Mixed Bag for Voters as Supreme Court Rules on Elections Cases


In addition to the historic Supreme Court decisions on health care and immigration handed down last week, the Court also ruled recently on several important, elections-related cases as well – decisions which constitute a mixed bag for the health of America’s democracy.  

The positive outcomes for voters in SCOTUS cases this year bode particularly well for communities of color and their fair representation in Congress. However, by rejecting a challenge to Citizens United and preventing states from taking their own steps to protect the integrity of their elections, the Supreme Court also ensured that corporations and wealthy individuals will be more emboldened than ever to drown out the voices of ordinary citizens in order to sway elections toward their favored candidates.

Last week, the Supreme Court effectively overturned Arizona’s requirement of voters attempting to register to present proof of citizenship by denying the state’s application to stay a ruling handed down by the Ninth Circuit in April. The ruling held that the National Voter Registration Act (NVRA), which states that voter registration forms “may not include any requirement for notarization or other formal authentication,” superseded Arizona’s law – invalidating the state’s proof of citizenship requirement in the process.  The law had been touted as a model by the American Legislative Exchange Council (ALEC) in 2008 and had been supported by notoriously anti-immigrant ex-state Sen. Russell Pearce. According to the Mexican American Legal Defense and Educational Fund (MALDEF), Arizona’s proof of citizenship law had resulted in the rejection of over 30,000 applicants, with thousands more being turned away at the polls for lacking the identification needed under the requirement. Though there is a possibility that Arizona will seek Supreme Court review of the Ninth Circuit decision, last week’s decision increases the likelihood that the Court would deny such a request.

In another Supreme Court decision, the constitutionality of Maryland’s “No Representation Without Population Act,” which counts incarcerated people as residents of their home address for redistricting purposes, was upheld. The groundbreaking Act ended a common practice known as prison-based gerrymandering, in which incarcerated individuals are counted as residents of the town in which their prison is located, resulting in distorted electoral maps that rob prisoners’ home communities – which are disproportionately urban, low-income communities of color – of proper representation. According to Brenda Wright of Demos, “The Court’s decision that Maryland’s law satisfies the strict standards applicable to congressional districts clears the path for other states to pass similar laws at all levels of government.” New York, Delaware, and California have already enacted similar legislation.

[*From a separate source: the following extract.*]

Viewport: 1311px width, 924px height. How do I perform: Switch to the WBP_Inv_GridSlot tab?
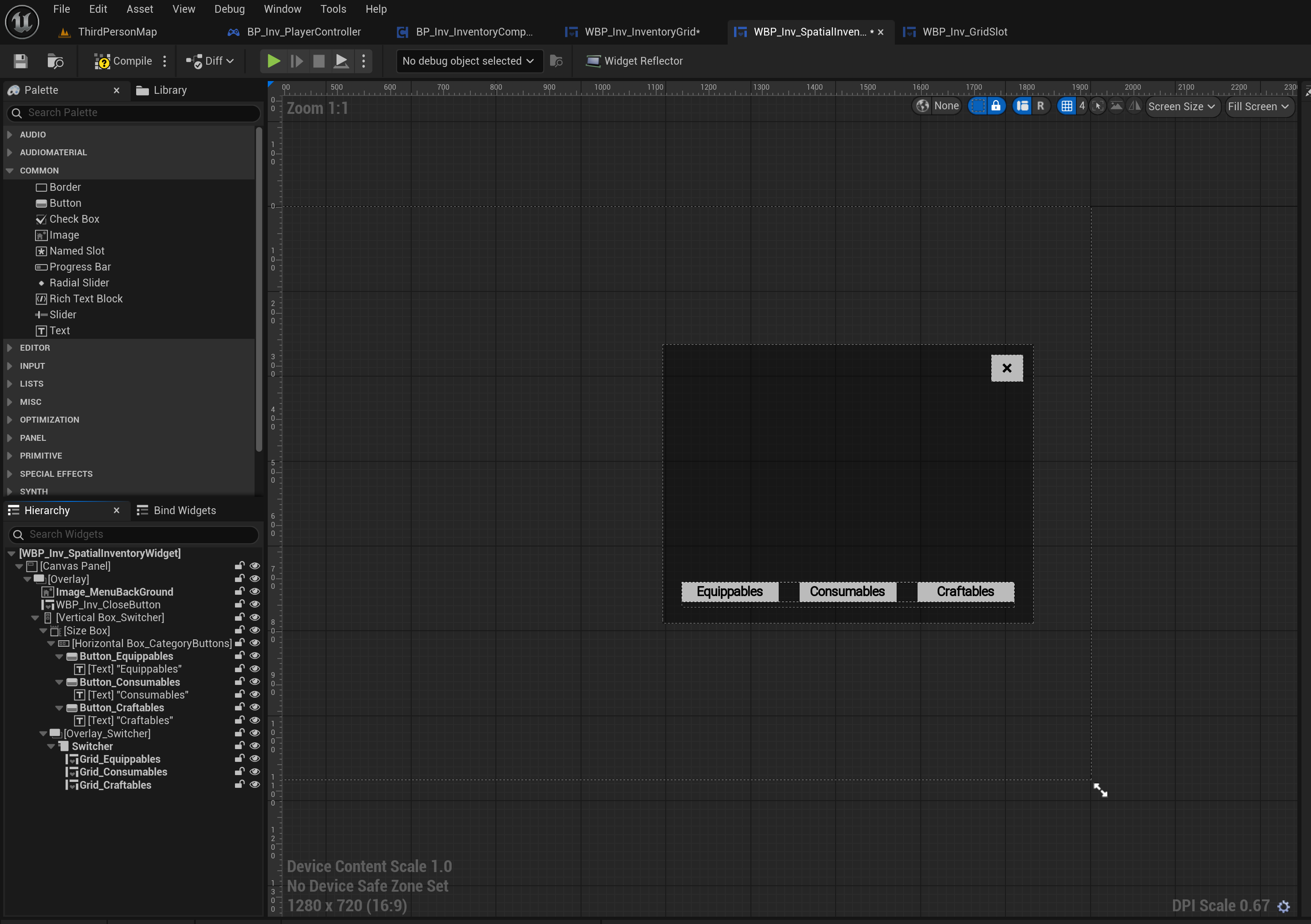(964, 32)
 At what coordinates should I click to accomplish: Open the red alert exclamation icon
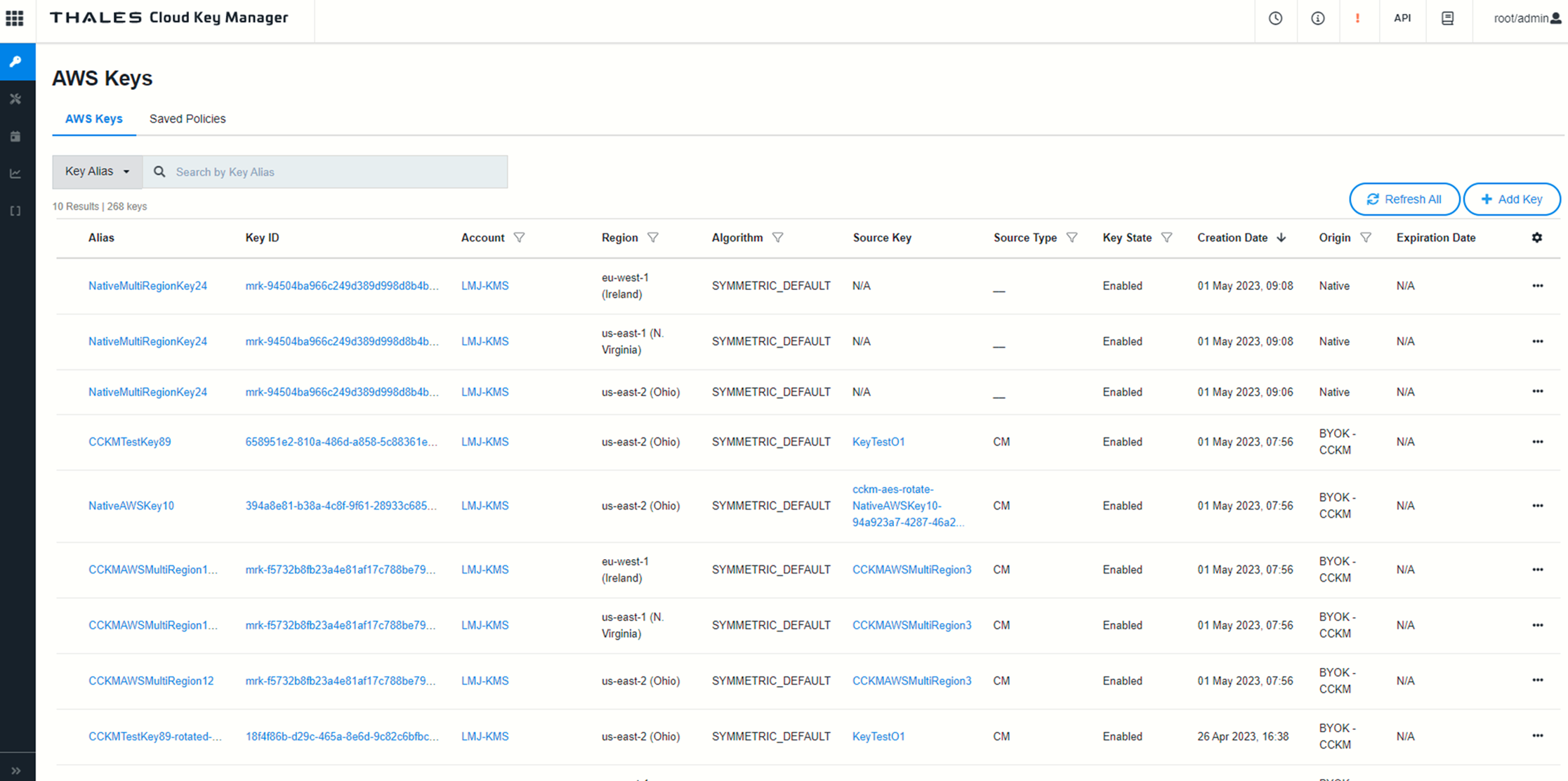(1357, 19)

However, counterbalancing these decisions, the Court also struck down Montana’s century-old ban on corporate campaign spending, which had been upheld by the State Supreme Court, making it harder for states to mitigate the effects of Citizens United. The ruling, which was issued without hearings or debate, ensures that the predicted $1 billion in campaign spending that experts say will be spent by outside groups on this year’s election will likely become a reality – a figure that dwarfs the $300 million spent by similar groups in 2010. The decision flies in the face of growing opposition to the reality of corporate-owned elections. Rhode Island, New Mexico, Hawaii, and Vermont have recently passed resolutions calling for a federal constitutional amendment in order to reverse Citizens United, with scores of cities and towns following suit. Additionally, eleven attorneys general submitted a letter to Congress in April supporting passage of such an amendment.

Despite the significance of these rulings, an even larger legal battle is looming. In the next term that starts in October, the Supreme Court will consider ruling on the validity of the Voting Rights Act – in particular, its preclearance provision that requires certain states and counties with a history of racial discrimination to obtain federal approval before making changes to how they administer elections. Despite recent instances that demonstrate the need for the requirement – for example, voter ID laws in Texas and South Carolina that were denied preclearance by the U.S. Department of Justice on the justifiable grounds that they needlessly disenfranchise minorities – Chief Justice Roberts has questioned its constitutionality.